START DATA IN THIS EXERCISE

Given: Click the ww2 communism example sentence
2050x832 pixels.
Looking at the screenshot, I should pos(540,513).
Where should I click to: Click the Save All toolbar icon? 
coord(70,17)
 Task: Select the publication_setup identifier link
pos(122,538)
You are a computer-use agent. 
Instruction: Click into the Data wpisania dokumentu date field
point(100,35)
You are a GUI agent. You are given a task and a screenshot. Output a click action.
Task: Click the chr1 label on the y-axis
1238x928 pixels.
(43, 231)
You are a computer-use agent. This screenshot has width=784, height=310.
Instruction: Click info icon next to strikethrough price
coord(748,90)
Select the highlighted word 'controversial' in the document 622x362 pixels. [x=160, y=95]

END DATA IN THIS EXERCISE
START DATA IN THIS EXERCISE

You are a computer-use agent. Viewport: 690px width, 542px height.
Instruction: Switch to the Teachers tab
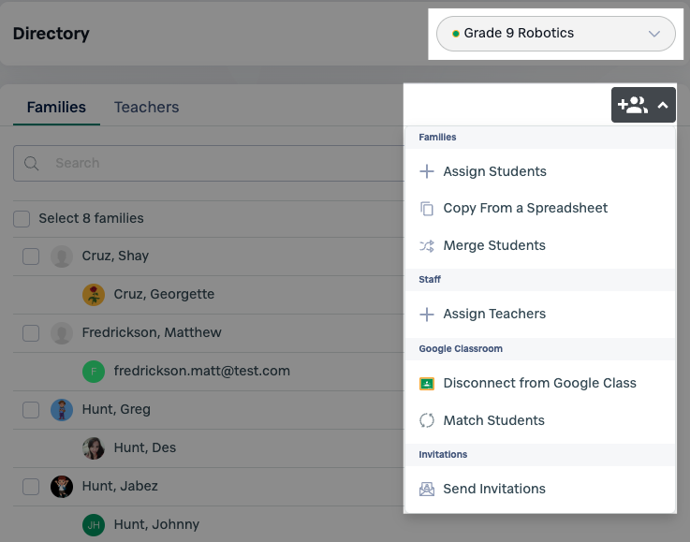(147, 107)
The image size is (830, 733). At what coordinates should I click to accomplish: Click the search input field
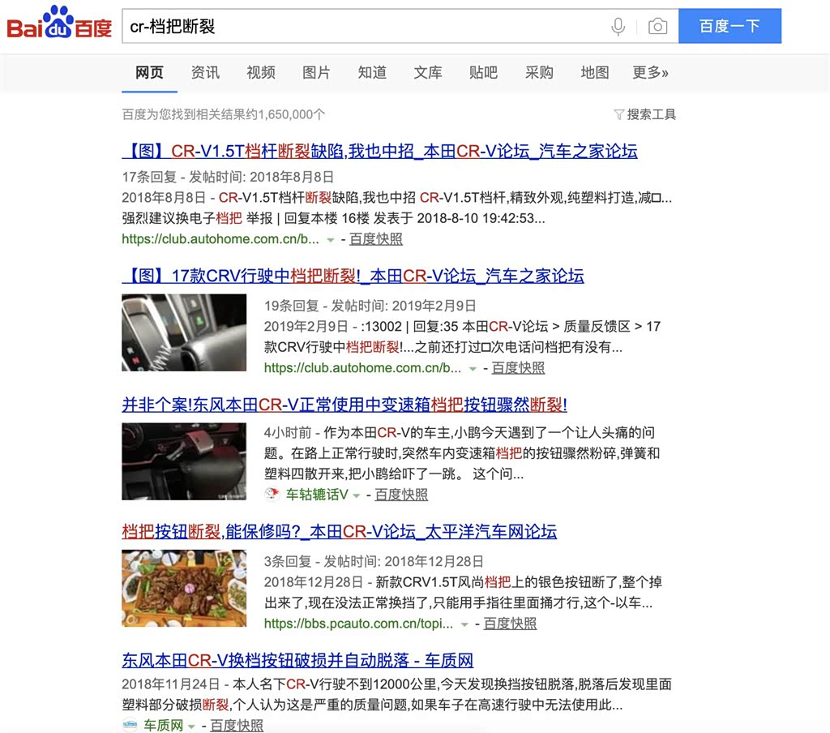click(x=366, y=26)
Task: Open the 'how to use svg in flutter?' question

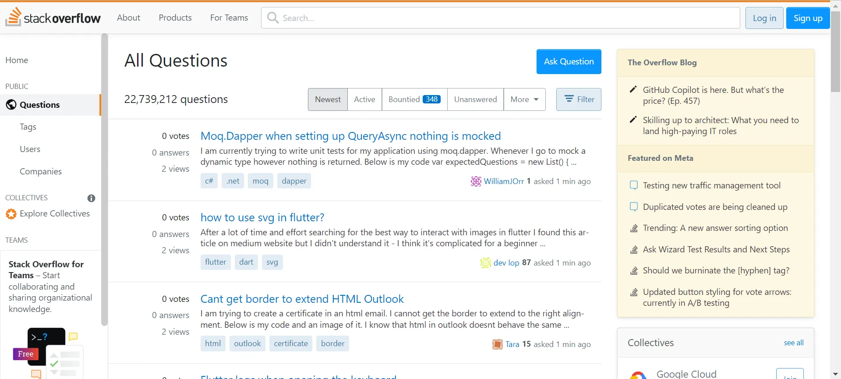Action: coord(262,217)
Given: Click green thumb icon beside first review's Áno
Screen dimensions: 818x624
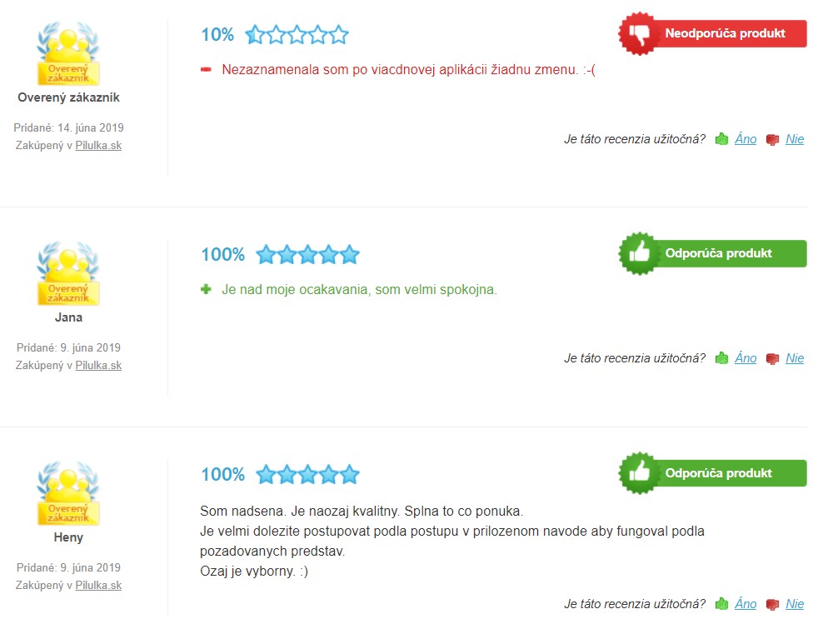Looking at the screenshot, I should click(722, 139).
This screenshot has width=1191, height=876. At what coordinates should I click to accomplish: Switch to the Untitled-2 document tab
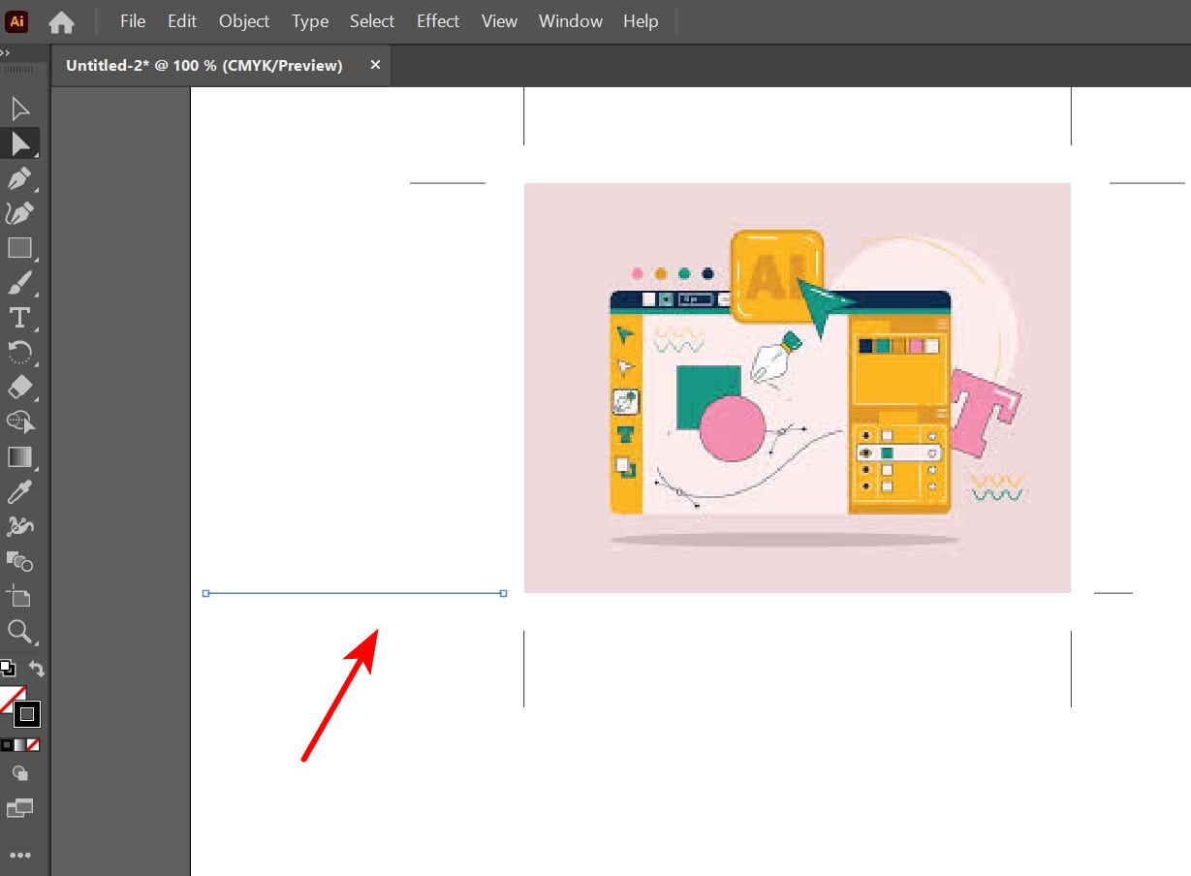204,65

END DATA IN THIS EXERCISE

• [WHAT THE TASK REQUIRES]:
The lines to return are those holding the string "agent" anywhere in the listing above.

• [TASK SOLUTION]:
You are a computer-use agent. 
You are a GUI agent. You are given a task and a screenshot. Output a click action.
You are a computer-use agent. This screenshot has width=784, height=310.
You are a computer-use agent. Viewport: 690px width, 542px height.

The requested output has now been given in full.